24 Nisan'da ABD Başkanı Biden, 1915 yılında yaşananları "soykırım" olarak nitelendirdiği açıklamasıyla Türkiye ile yeni bir krizin fitilini ateşledi. Aralık 2020 ve Şubat 2021'de kaleme aldığım yazılarımda geçmişten günümüze anekdotlarımı anlatmış, Türkiye–ABD ilişkilerinin nasıl bir seyirde ilerleyeceğine ilişkin geleceğe yönelik öngörülerde bulunmaya çalışmıştım. Bu arada, Trump sonrası Biden dönemi için televizyon kanallarında gerçekleştirilen programlarda “Amerika dost olur mu? Olmaz mı?” sorusu üzerine yapılan tartışmaları şaşkınlıkla izlediğimi belirtmiş, ABD yönetiminin Suriye’de hain örgüt PKK/PYD’ye yaptığı askeri ve siyasi desteğin zaten Türkiye’ye dost olmayacaklarını gösterir nitelikte olduğunu belirtmiştim.
Bizi çok yakından tanıdığını düşündüğümüz Biden'ın yakın zamanda yaptığı açıklama, kendisinin tarih, sosyoloji, coğrafya ve antropoloji bilgilerinden mahrum olduğunu gösteriyor.
yaşanan her şeyin bir perde arkası mutlaka vardır. Bugün Türkiye'nin başta Suriye olmak üzere Libya ile Afrika'nın diğer ülkeleri ve Kafkasya'daki politikaları çoğu noktada ABD ile uyuşuyormuş gibi görünse de yapılan açıklama bunun tam aksi olduğunu gösteriyor. Bu konulara girmeyeceğim, belki de ilerleyen süreçlerde değinebilirim.
Bugün yaşananlara ışık tutması amacıyla 18 Aralık 2020'de kaleme aldığım yazımı siz değerli okuyucularımla tekrar paylaşmak istiyorum:
BU TAHTA MIH TUTMAZ!
Stratejik ortağımız ve NATO Müttefikimiz ABD ile bu sefer de "Yaptırım" krizi ile karşı karşıya geldik.
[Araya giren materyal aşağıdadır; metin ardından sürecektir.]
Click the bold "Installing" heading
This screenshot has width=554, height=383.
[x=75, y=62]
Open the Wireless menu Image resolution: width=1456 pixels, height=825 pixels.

Yaptırım kararının ardından Sayın Cumhurbaşkanımız başta olmak üzere, Dışişleri Bakanımız ile devletimizin her kademesinden ve siyasilerden peş peşe sert açıklamalar geldi. Soğukkanlı olmakta fayda var.
İnanın ABD'nin bu tavrına ben pek şaşırmıyorum. Defaten daha önce kaleme aldığım yazılarımda da belirtmiş olduğum gibi ne yazık ki ABD ile geçmişten bugüne hastalıklı ilişkilere sahibiz. Ve bu hastalıklı ilişki bu şekilde devam edecek gibi.
Ancak bugünü anlayabilmek için Türkiye ve ABD ilişkilerinin dünü ve bugününü iyi irdelemek gerekiyor. Belki o zaman bir türlü yolunda gitmeyen ilişkilerin nasıl bir zeminde ilerlediğini görebilmemiz mümkün olacaktır.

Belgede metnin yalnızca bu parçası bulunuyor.